* **EXERCISE DESCRIPTION**:
Find, in the records below, the line that contains "You are a GUI" and the line that contains "Task: Expand the Using FutureLearn dropdown". Copy those two lines and everything between them exactly, but not the pictures.
┌──
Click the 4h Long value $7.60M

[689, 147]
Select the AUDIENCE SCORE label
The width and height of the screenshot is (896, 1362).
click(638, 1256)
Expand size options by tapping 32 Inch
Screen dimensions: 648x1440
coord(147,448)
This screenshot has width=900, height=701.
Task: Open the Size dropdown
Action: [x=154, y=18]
└──
┌──
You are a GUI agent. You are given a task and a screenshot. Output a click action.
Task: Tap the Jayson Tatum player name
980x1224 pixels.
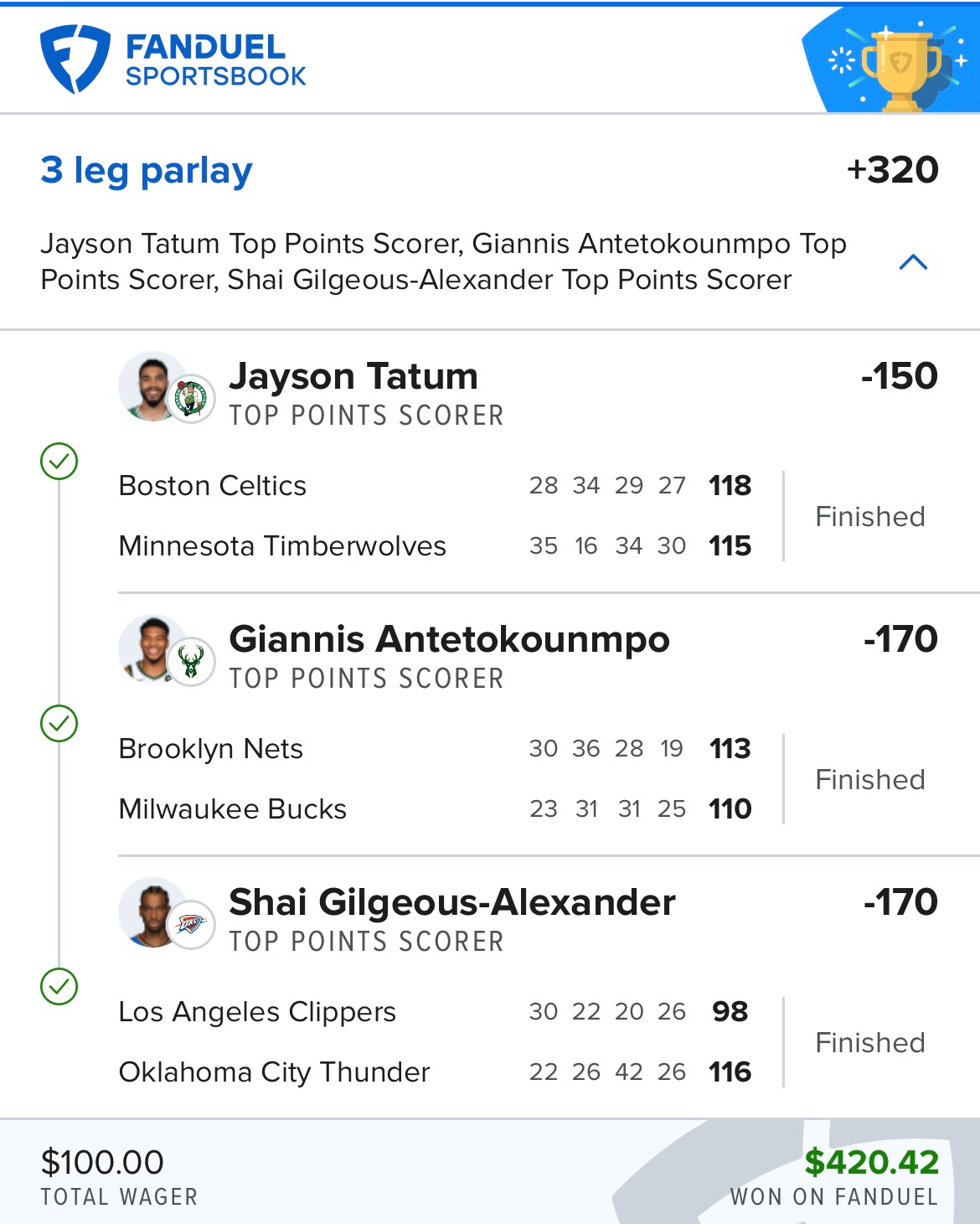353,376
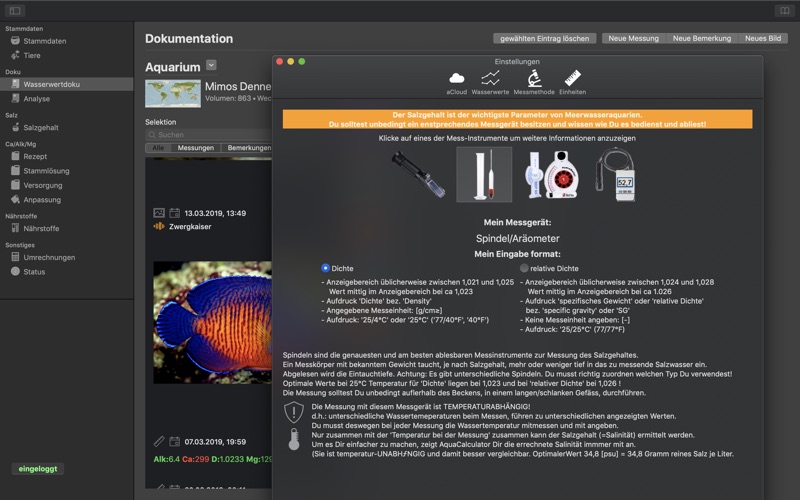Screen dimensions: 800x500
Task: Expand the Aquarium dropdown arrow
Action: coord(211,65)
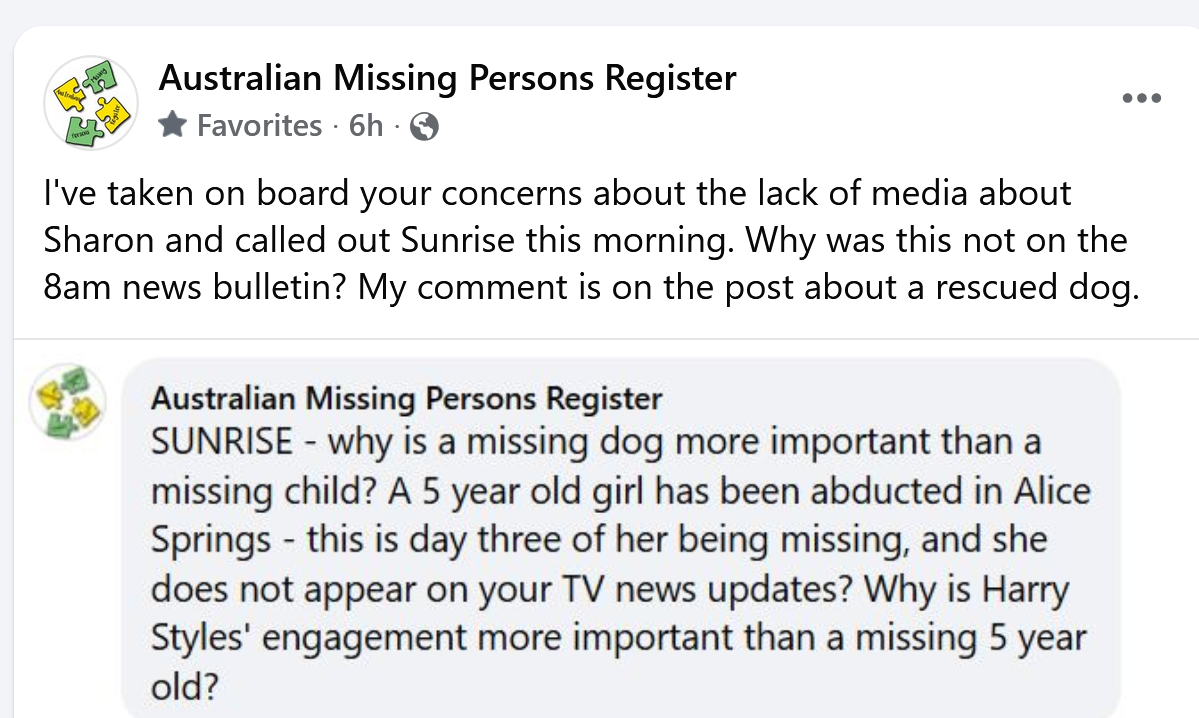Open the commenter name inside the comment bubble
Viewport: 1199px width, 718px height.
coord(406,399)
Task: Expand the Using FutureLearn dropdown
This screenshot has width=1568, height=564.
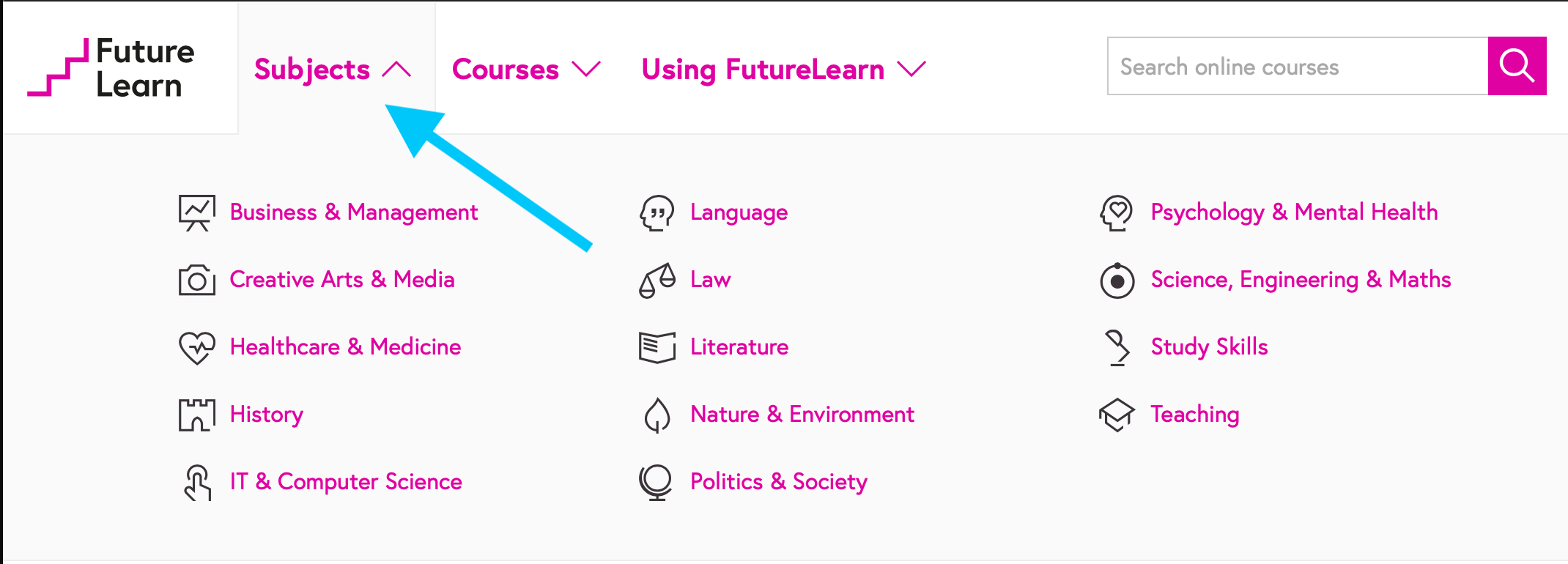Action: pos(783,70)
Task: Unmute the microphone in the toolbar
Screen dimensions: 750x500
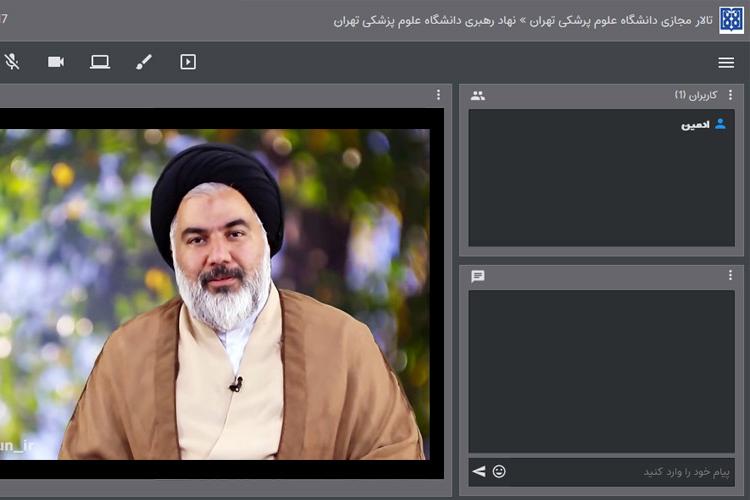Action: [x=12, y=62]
└──
* **EXERCISE RESULT**:
You are a GUI agent. You are given a task and a screenshot. Output a click action.
Task: Tap the Jayson Tatum player name
980x1224 pixels.
353,376
Screen dimensions: 800x500
Task: Expand the Aquarium dropdown arrow
Action: coord(211,65)
Open the commenter name inside the comment bubble
Viewport: 1199px width, 718px height.
coord(406,399)
Task: Expand the Using FutureLearn dropdown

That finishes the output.